Growth continued and the next major facilities investment was marked with the construction of Howard Hall in 1927. We have sketches from that date showing the first grand plan for campus development (amber map, above). The proposed Gothic academic village complements the brand new sports / auditorium / convocation center. Clearly an ambitious project, the plan proposes a Law School as campus anchor, and even razes one of the existing stone buildings. (There were only three, blithely erasing West Hall (1891), the one building paid for at the time.)
This 1927 plan never happened, at least not along those lines. West, renamed as Waldschmidt Hall, is still in use today. Yet further growth and expansion was not long delayed, with Science Hall dedicated and open for instruction in 1937.
Plotting the location for Science Hall meant rethinking the campus plan once again. The visionary 1935 plan (blue, above) was discovered lurking within forgotten filing cabinets during the Howard Hall demolition.
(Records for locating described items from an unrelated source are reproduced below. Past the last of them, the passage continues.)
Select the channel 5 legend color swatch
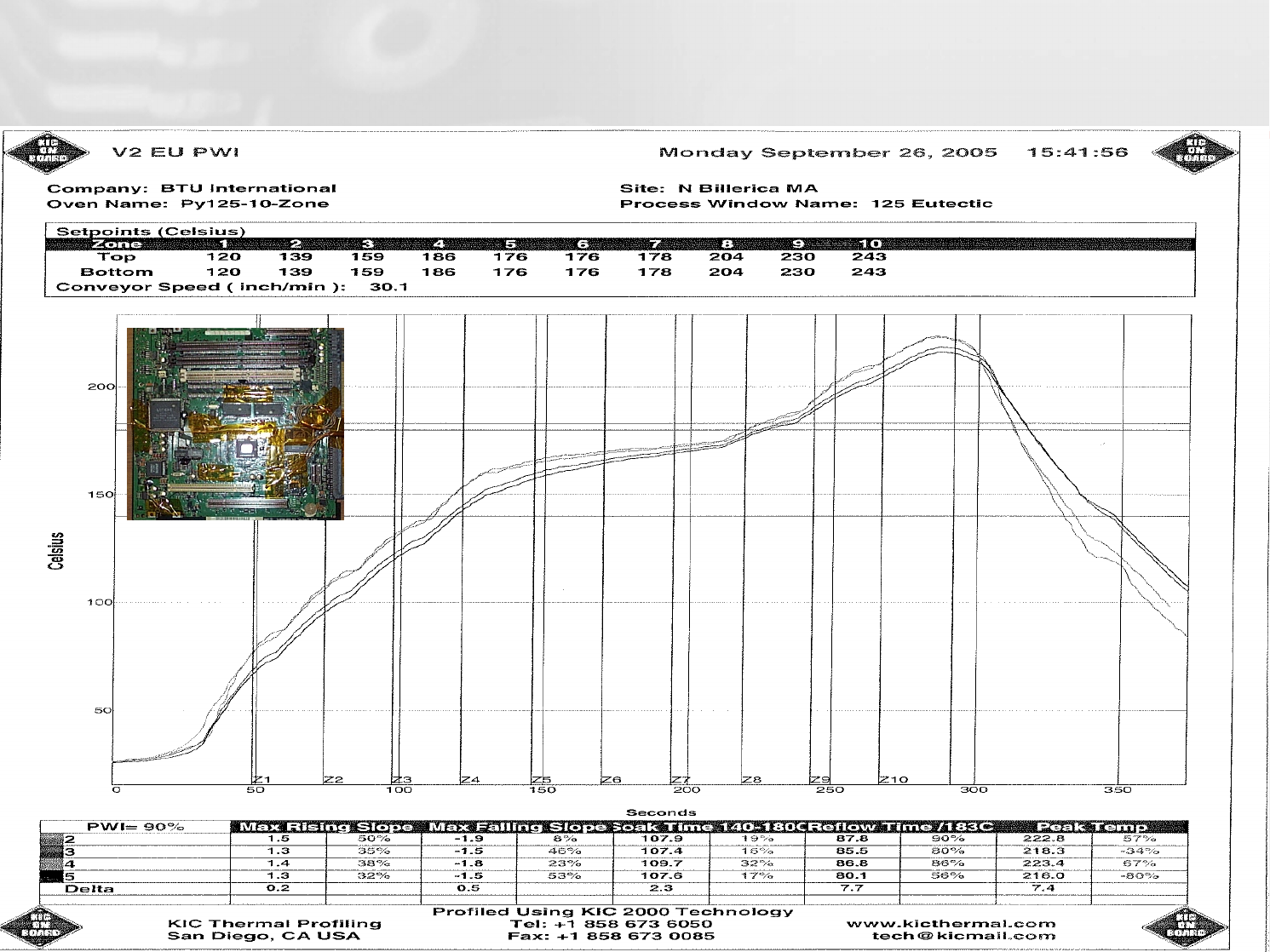 [x=52, y=876]
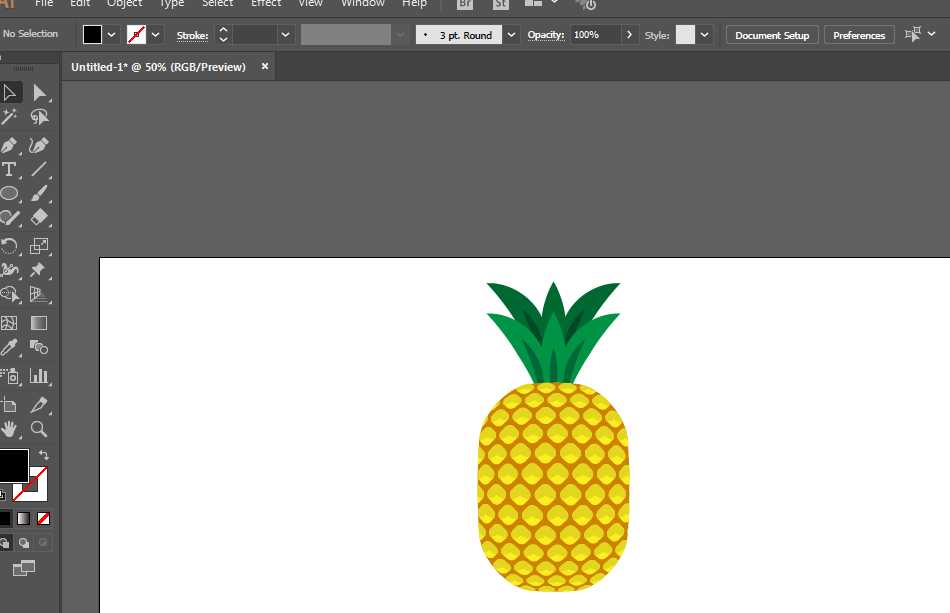Select the Magic Wand tool
This screenshot has width=950, height=613.
click(8, 117)
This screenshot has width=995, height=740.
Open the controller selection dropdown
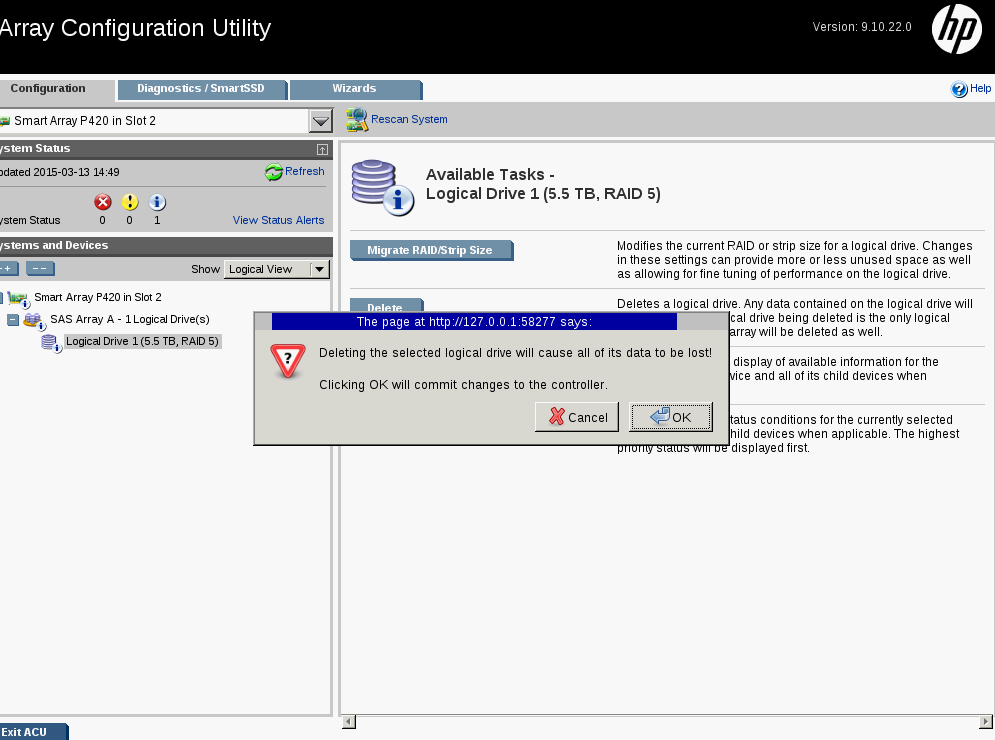pos(320,121)
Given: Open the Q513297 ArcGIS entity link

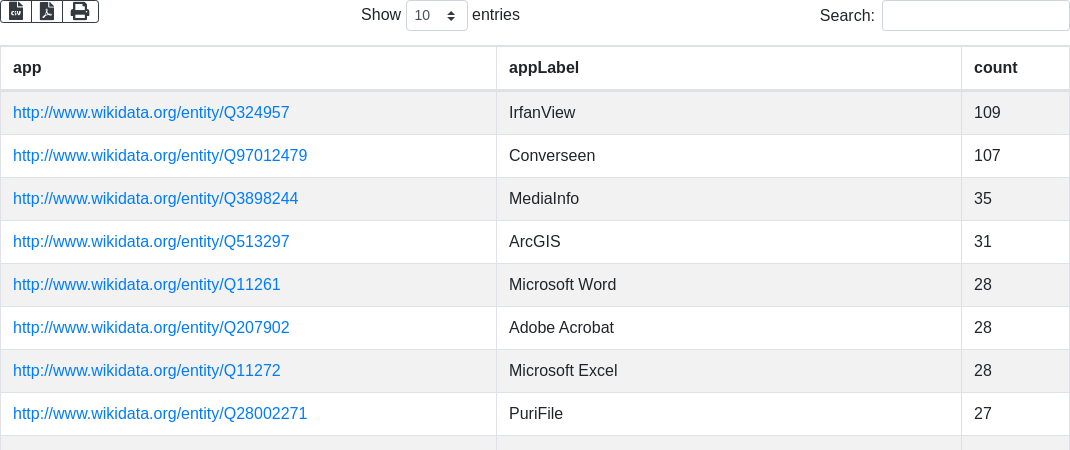Looking at the screenshot, I should pyautogui.click(x=151, y=242).
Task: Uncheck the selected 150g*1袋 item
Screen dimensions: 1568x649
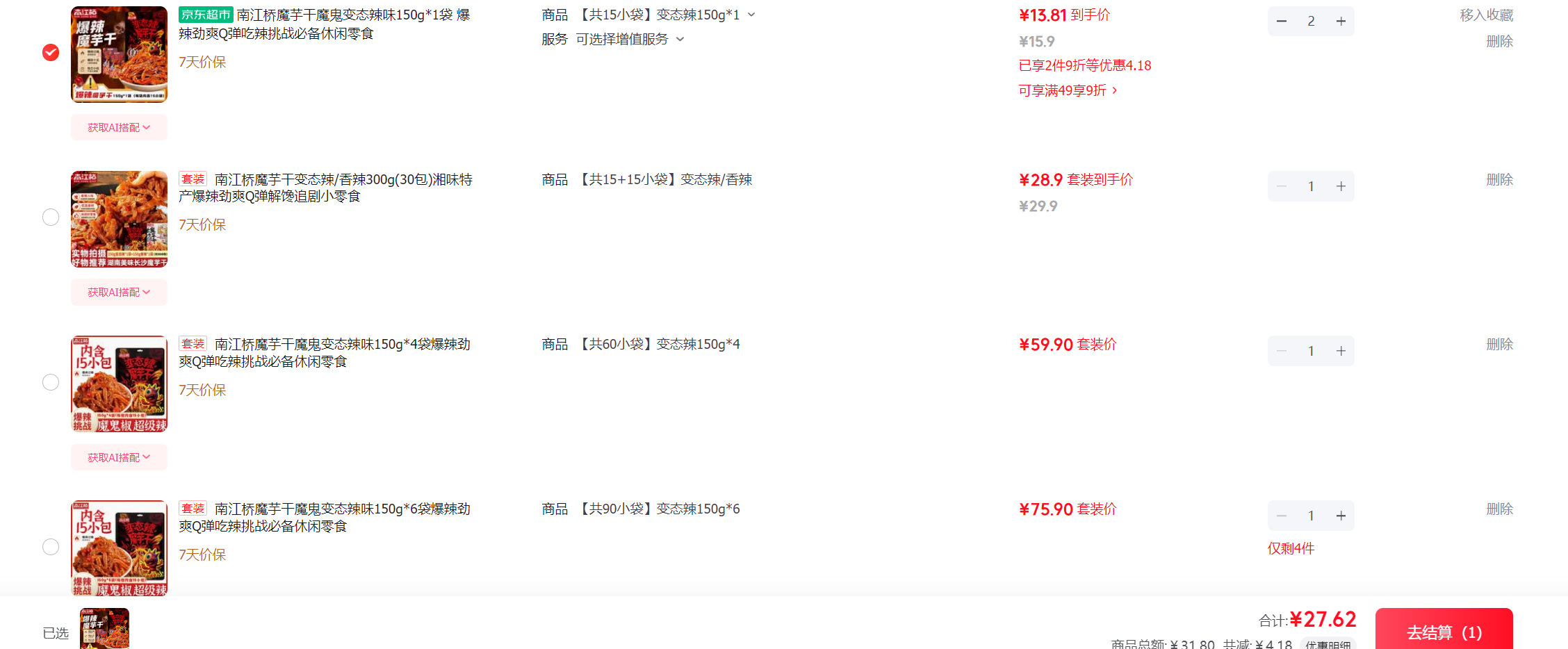Action: tap(51, 53)
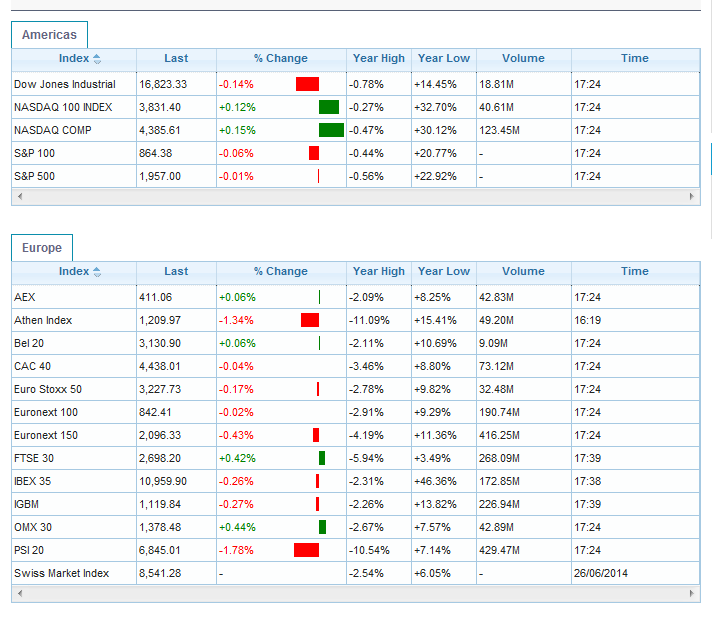Click the Americas horizontal scrollbar track
The width and height of the screenshot is (712, 620).
[355, 197]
The track and field & football stadium facility has been lost from ’27-’37, but the tennis courts (included on this plan) have been a continuing campus feature ever since! Also notice, our Science building, Romanaggi Hall since 2010, wasn’t in fact dropped into the location where the blue-scheme wanted it to be. Passing another decade, the Engineering School is realized in brick and concrete in 1947.
Happily the aerial records of the campus show that a dedicated track and a baseball diamond were de facto features of campus from the earliest days; there was never a need of ‘plans’ to ensure our students fielding and supporting athletic teams.